↓↓↓
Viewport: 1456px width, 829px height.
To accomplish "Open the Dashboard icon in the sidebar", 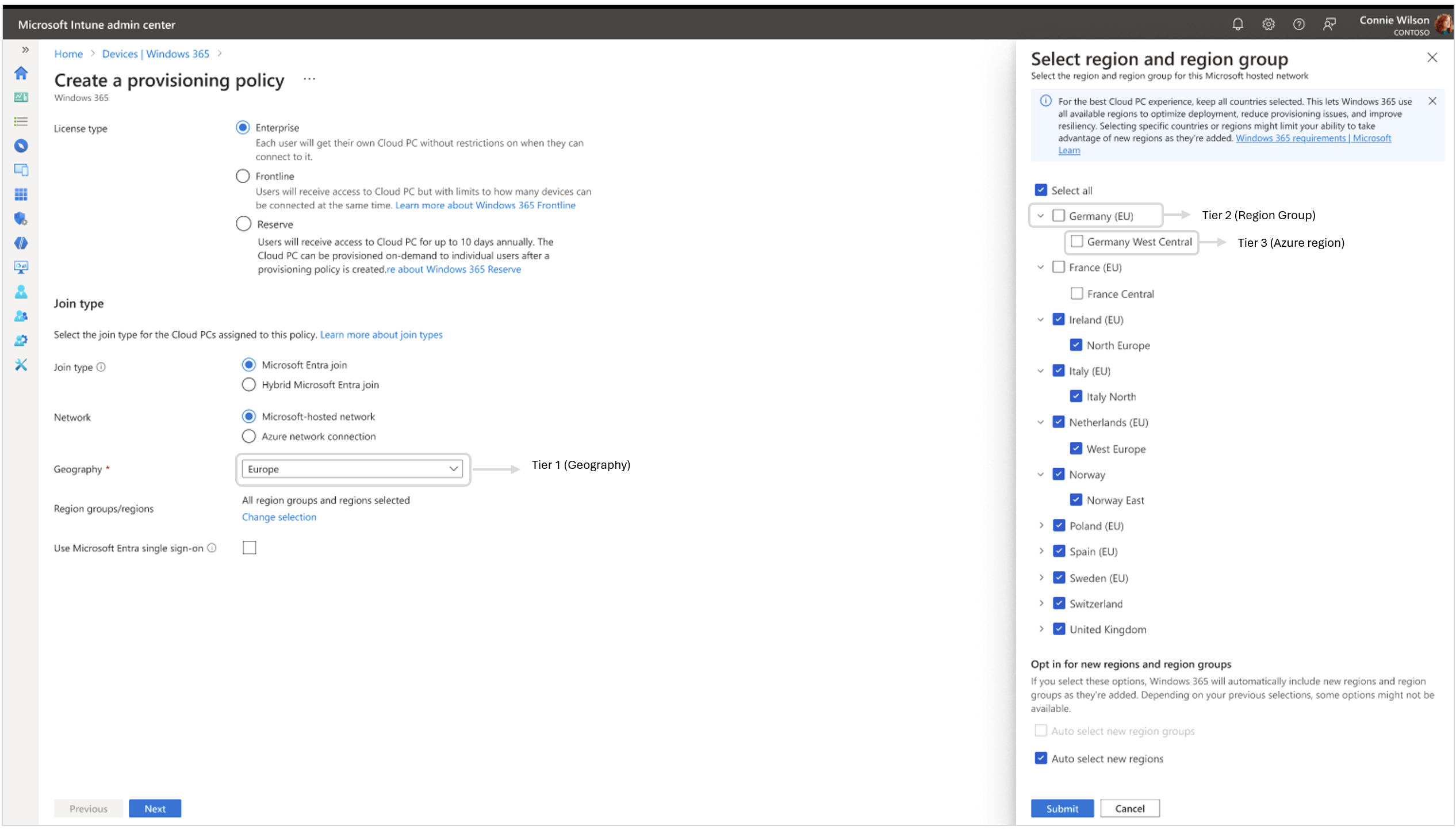I will click(x=21, y=97).
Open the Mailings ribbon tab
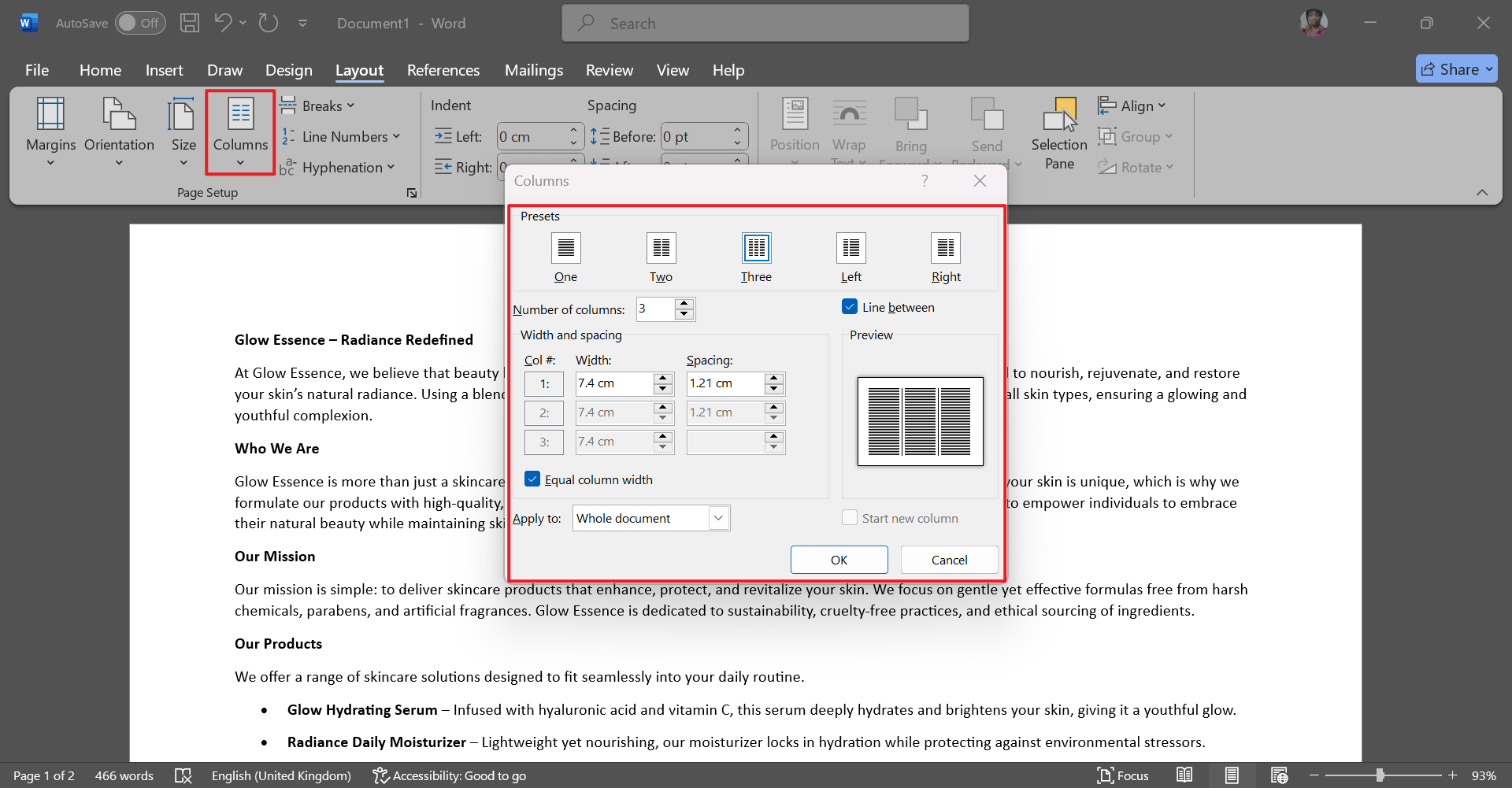The image size is (1512, 788). click(534, 70)
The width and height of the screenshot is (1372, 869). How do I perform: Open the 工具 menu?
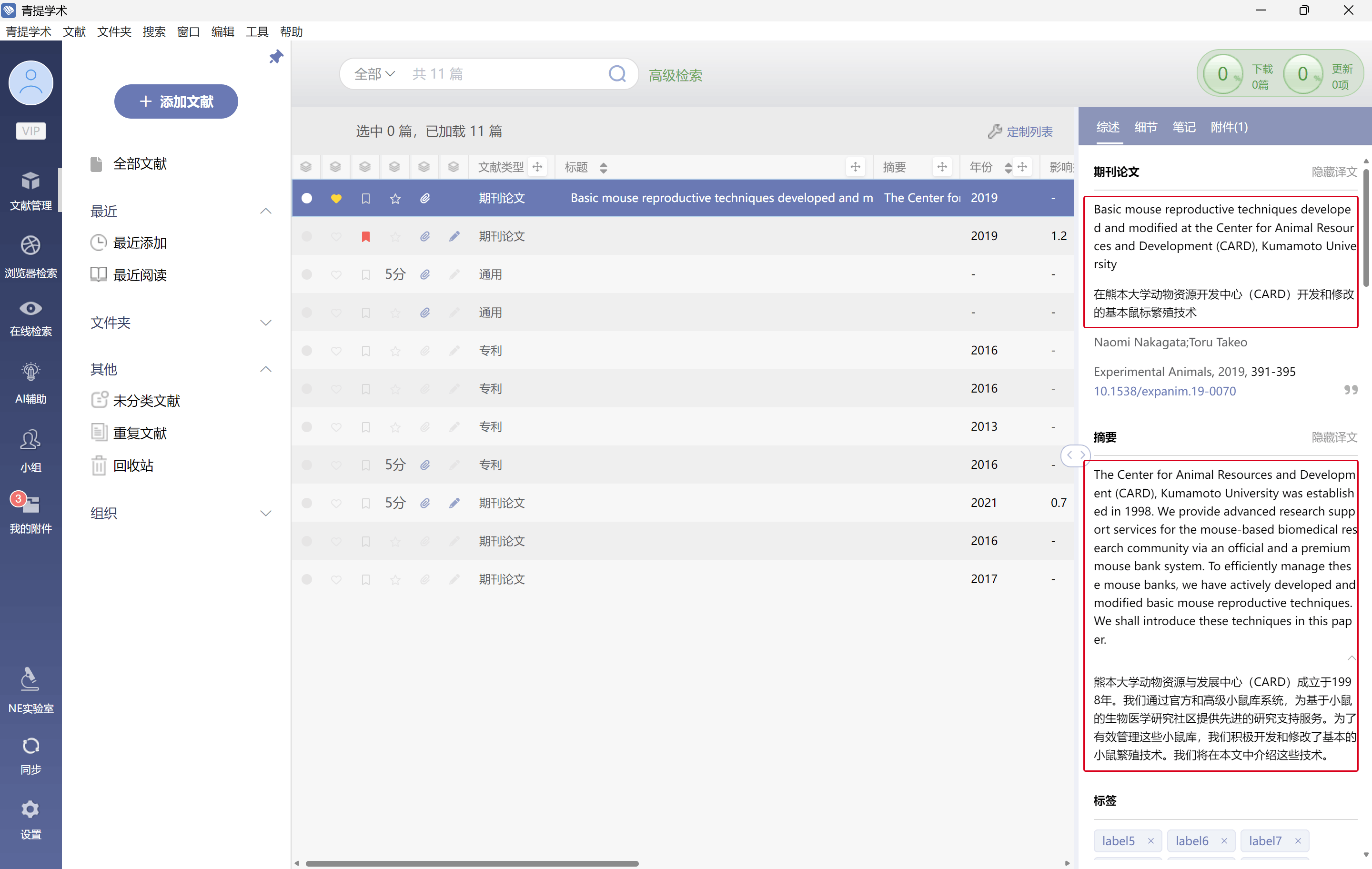pos(256,32)
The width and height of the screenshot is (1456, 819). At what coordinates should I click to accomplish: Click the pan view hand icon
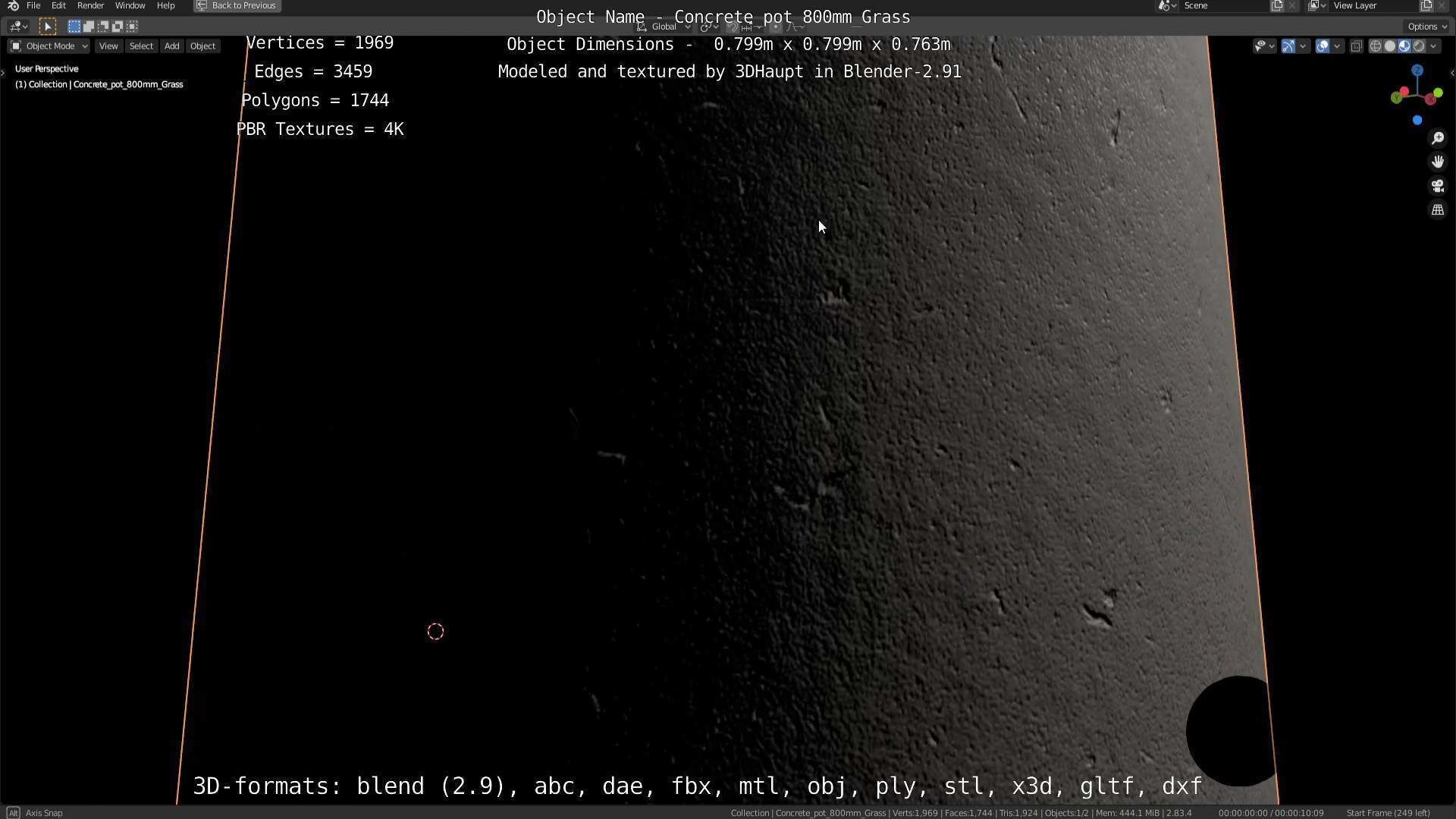click(1438, 162)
↑↑↑
# Your assignment:
No pictures belong in the answer. It must repeat exactly the lines from the line with "Open the Mailings ribbon tab" through the final line of the records.

# Solution to the exercise:
Open the Mailings ribbon tab
The image size is (1512, 788). click(534, 70)
The width and height of the screenshot is (1372, 869). How do I perform: Open the 工具 menu?
pos(256,32)
The width and height of the screenshot is (1456, 819). At what coordinates should I click to accomplish: Click the pan view hand icon
click(1438, 162)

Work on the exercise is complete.